“Back in my day, I had one toy and it was a stick.”
“Back in my day, I had to walk 15 miles through the snow to get to school – uphill both ways.”
While these sayings are silly jokes, the older generations may definitely have a point. Life is very different now than it was half a century ago. Every month it seems as if there is a new video game system released and now owning a hovercraft isn’t even that unthinkable.
As exciting as breakthroughs in technology are, you know what else has happened within the last few decades? Obesity has increased – childhood obesity especially. According to the CDC, the percentage of children with obesity in the United States has more than tripled since the 1970s. “Back in my day, I played outside until my mom called my name to tell me it was time for dinner.” Nowadays, kids crush candy or toss birds at pigs on an iPad while sitting on a couch.
Many factors contribute to childhood obesity, including:
- Eating behaviors
- Physical activity behaviors
- Environmental factors
- Social and individual psychology
Positive changes in the environments where children spend their time, like home, school, and the community, can help children achieve and maintain a healthy weight. This is why Every Kid Healthy Week was created. Every Kid Healthy Week takes place the last week of April and is designed to promote healthy eating, nutrition education, physical activity, and physical education.
While Every Kid Healthy Week is aimed at implementing these initiatives in schools, their website stresses the importance of family engagement as well. Family events that involve physical activity and healthy eating can help reinforce this mindset beyond the classroom. EveryKidHealthyWeek.org shares a few activity ideas for families:
- Obstacle course
- Target throws
- Water balloon toss
- Sack and relay races
- Jump rope
These activities can be done just about anywhere with items you already have at home. Even building your own mini America Ninja Warrior course doesn’t have to be difficult. The point is just to get your kids moving instead of sitting inside in front of a screen.
Not only is being active important for children, but what they eat is important as well. Obesity.org shares some tips for parents to help establish healthy eating patterns for their children:
- Parents should choose what children can eat (what foods and drinks are in the home, what foods and drinks are served at meals and snacks, what restaurants they go to, etc.) but among those foods, parents should allow kids to choose whether they eat at all and how much to eat.
- Fruits and vegetables, as compared to high calorie snack foods (often high fat and high sugar), should be readily available in the home.
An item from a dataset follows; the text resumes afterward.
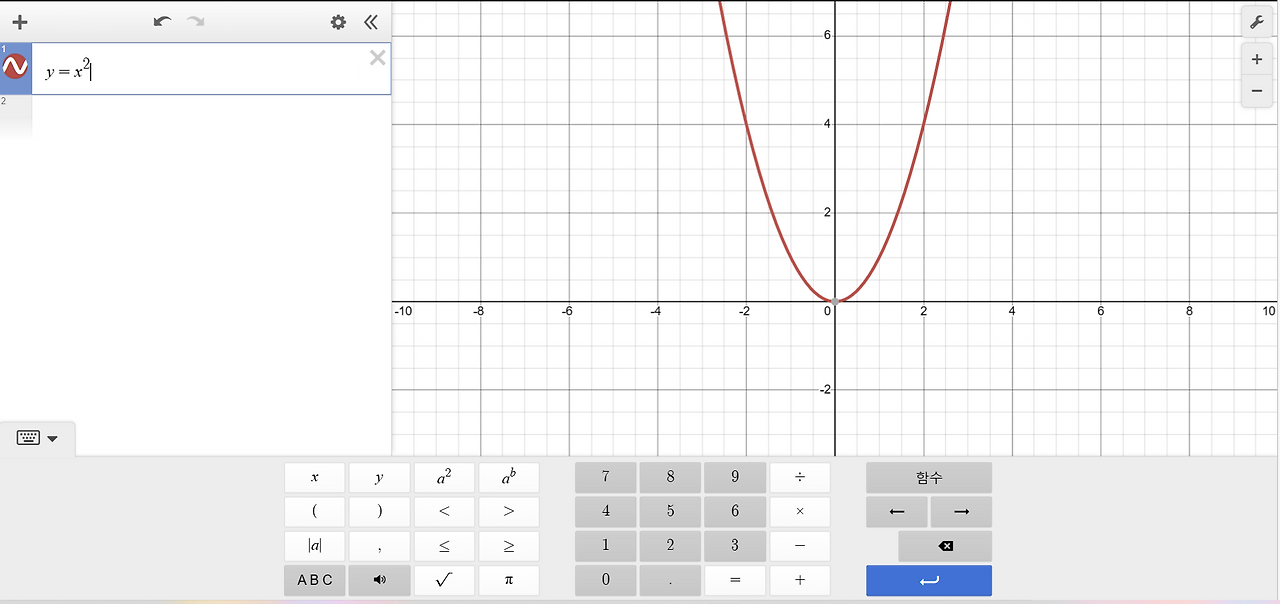This screenshot has width=1280, height=604.
Task: Click the redo arrow
Action: click(x=195, y=21)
- Serve and eat a variety of foods from each food group.
- Use small portions – child portions are usually very small, particularly compared to adult portions. More food can always be added.
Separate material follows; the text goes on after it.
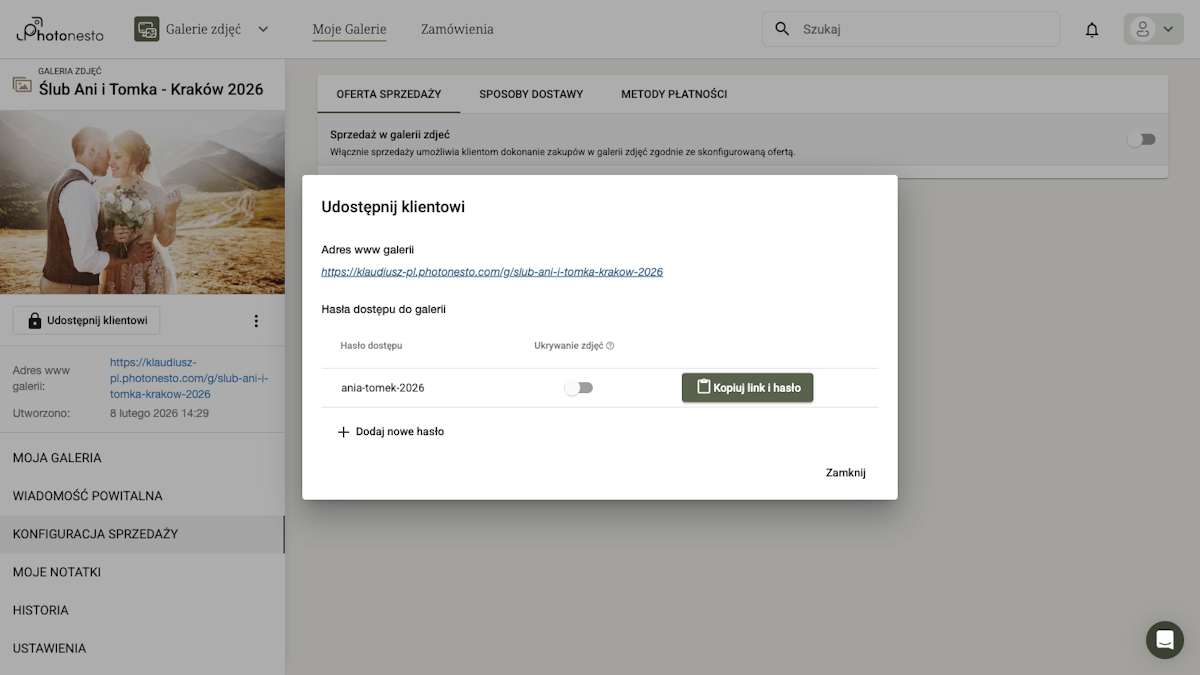Click the plus icon to add new password

pyautogui.click(x=343, y=432)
- Bake, broil, roast or grill meats instead of frying them.
- Limit use of high calorie, high fat and high sugar sauces and spreads.
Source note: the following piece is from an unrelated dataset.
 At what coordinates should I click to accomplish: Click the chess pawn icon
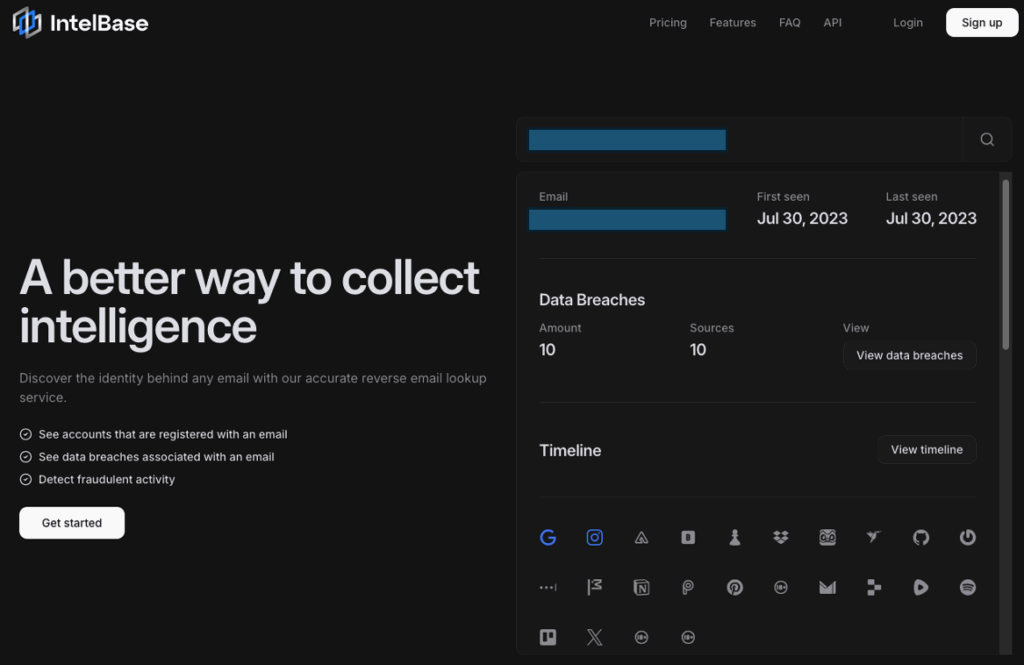(x=735, y=537)
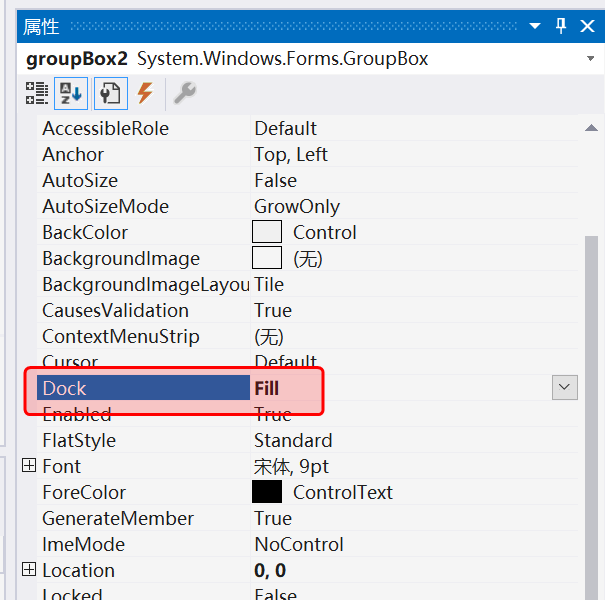This screenshot has width=605, height=600.
Task: Open Events list via lightning bolt icon
Action: point(146,94)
- Use low-fat or nonfat and lower calorie dairy products for milk, yogurt, and ice cream.
- Avoid eating while watching TV. TV viewers may eat too much, too fast, and are influenced by the foods and drinks that are advertised.
- Replace high-sugared drinks, especially sodas, with water and/or low fat milk.
- Limit fruit juice intake to two servings or less per day. Many parents allow their children unlimited intake of fruit juice because of the accompanying vitamins and minerals. However, children who drink too much fruit juice may be consuming excess calories.
- Avoid badgering children, restrictive feeding, labeling foods as “good” or “bad”, and using food as a reward.
Instilling healthy habits in your children when they are young can set them up for success. According to Obesity.org, obese children are five times more likely than normal-weight children to be obese as adults; therefore, they are at an increased risk for a number of health issues including:
- Cardiovascular disease
Not only do health consequences go hand-in-hand with childhood obesity, but there are potential psychological outcomes that can occur as well, such as:
- Depressive symptoms
- Poor Body Image
- Low Self-Concept
- Risk for Eating Disorders
- Behavior and Learning Problems
With more than three million cases of childhood obesity in the U.S. each year, this medical condition needs to be taken seriously. A healthy childhood sets a child up for success in adulthood. When you choose to eat right and be physically active, your child will be more likely to make those choices, too. Plus, being active and preparing healthy meals together are great ways to spend quality time with your family.